En fait, je dis que leur signification politique n’est généralement plus perçue, même souvent par celles et ceux qui viennent en aide aux migrants. Je me suis interrogé sur ce qu’est la cause des migrants en France, en Europe. L’une des manières de s’engager consiste à s’attacher aux récits singuliers de chacune des personnes en migration. C’est vrai que chaque histoire est singulière. Mais la limite de cet engagement-là, c’est de ne pas voir les raisons politiques ou «géopolitiques» que portent les migrants eux-mêmes. Et ils ont beaucoup de choses à dire sur les conflits et les crises politiques des régions d’où ils viennent et sur la responsabilité des pays européens dans ces crises qui les chassent. Mais cela reste inaudible.

Vous distinguez trois motivations principales à la solidarité : l’humanitaire, la ressemblance et, enfin, la différence.

On peut aider les migrants au nom de leur souffrance. C’est alors l’émotion face à la victime qui domine, même si les personnes qui sont là se voient-elles comme des héros et héroïnes, des aventuriers, et n’aiment pas être traitées en victimes. En outre, cette cause humanitaire peut très bien être récupérée à d’autres fins, comme on le voit avec l’évacuation du camp de Calais où l’on a bien compris que la justification humanitaire n’est, pour l’Etat, qu’un prétexte au déguerpissement. On peut aussi vouloir aider les migrants parce qu’on pense qu’il y a une identification entre ce qu’ils vivent et ceux que des membres de notre famille ont déjà vécu. Ou, au contraire, parce qu’ils incarnent une différence culturelle dont nous avons besoin pour nous penser nous-mêmes.

Vous parlez de la relation entre le «eux» (les migrants) et le «nous».

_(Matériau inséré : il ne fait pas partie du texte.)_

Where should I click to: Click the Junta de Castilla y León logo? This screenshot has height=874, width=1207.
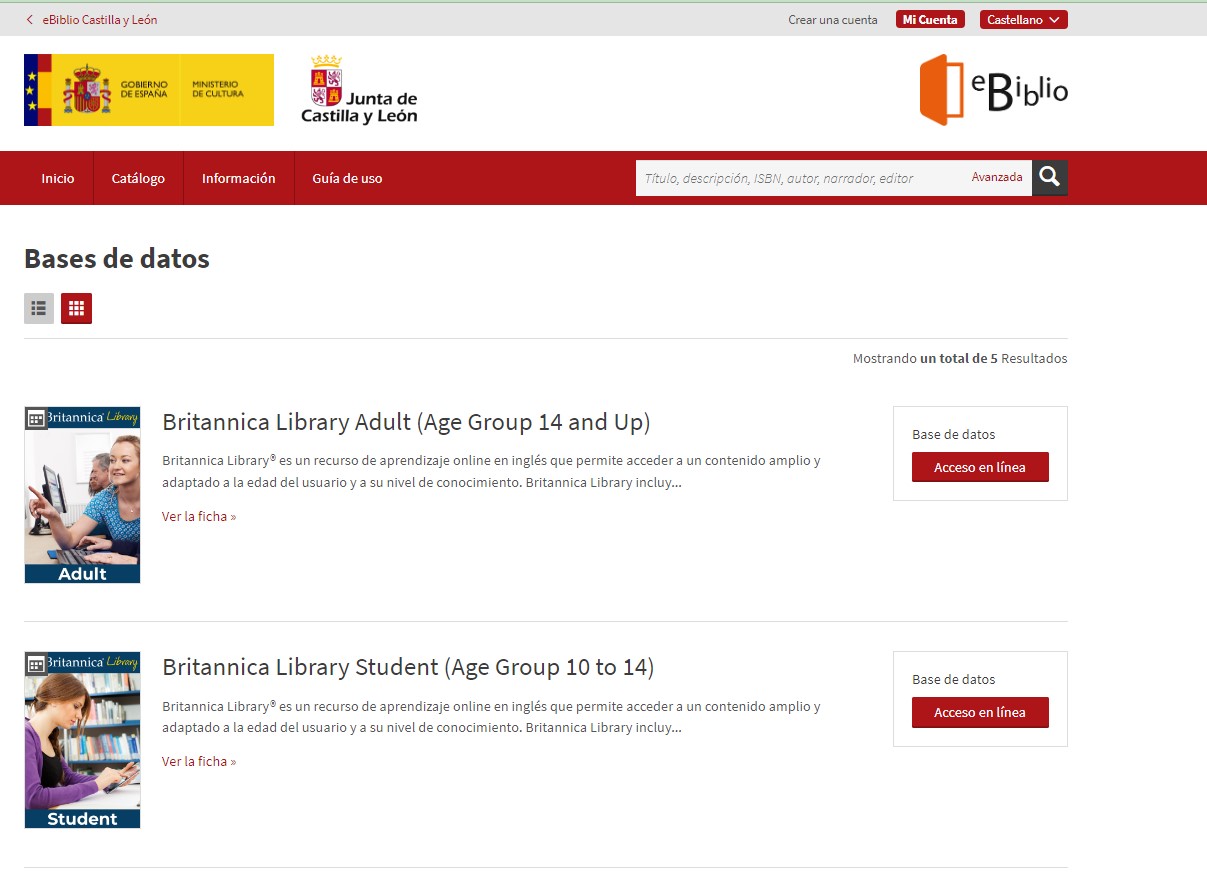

Je présente et discute ces différentes «causes des migrants» tout en mettant en avant le besoin de se décentrer pour mieux voir que ce que nous vivons là, ce sont des situations de frontières, culturelles, sociales, etc. Elles nous changent mais elles changent encore plus les personnes qui vivent là sur ces lieux-frontières. Elles se définissent par la frontière : ce sont des hommes-frontières et des femmes-frontières. Il suffit d’avoir fréquenté des lieux comme le camp bidonville de Calais et ceux qui l’habitent pour rencontrer des gens qui sont très conscients de la situation, qui peuvent vous faire des analyses très raisonnées de la politique européenne ou française, qui cohabitent avec près d’une vingtaine d’autres nationalités de migrants et de très nombreux Européens - journalistes, associatifs.

Vous donnez dans votre ouvrage une lecture décalée du mythe de Babel. Finalement, la diversité (ou la multiplication des frontières) est une chance…

C’est une des leçons qu’on peut tirer d’une expérience comme celle du bidonville de Calais dont on parle souvent en terme d’indignité - et c’est vrai que les conditions y étaient d’une grande précarité matérielle - mais qui a été aussi un lieu de découvertes, de conversations, de traductions, de constructions, de part et d’autre. Cela donne une autre image de Babel. En effet, pas celle du chaos ou de la cacophonie, comme on le perçoit de l’extérieur, mais un lieu d’apprentissage de la diversité, un lieu où l’on découvre que l’on vit, en fait, dans un monde plein de frontières, frontières. C’est plutôt cela le monde qui vient et dont les migrants nous informent, un monde dont les habitants sont tous de plus en plus mobiles, et où les identités et les cultures sont bien plus flexibles et changeantes qu’on ne le croit.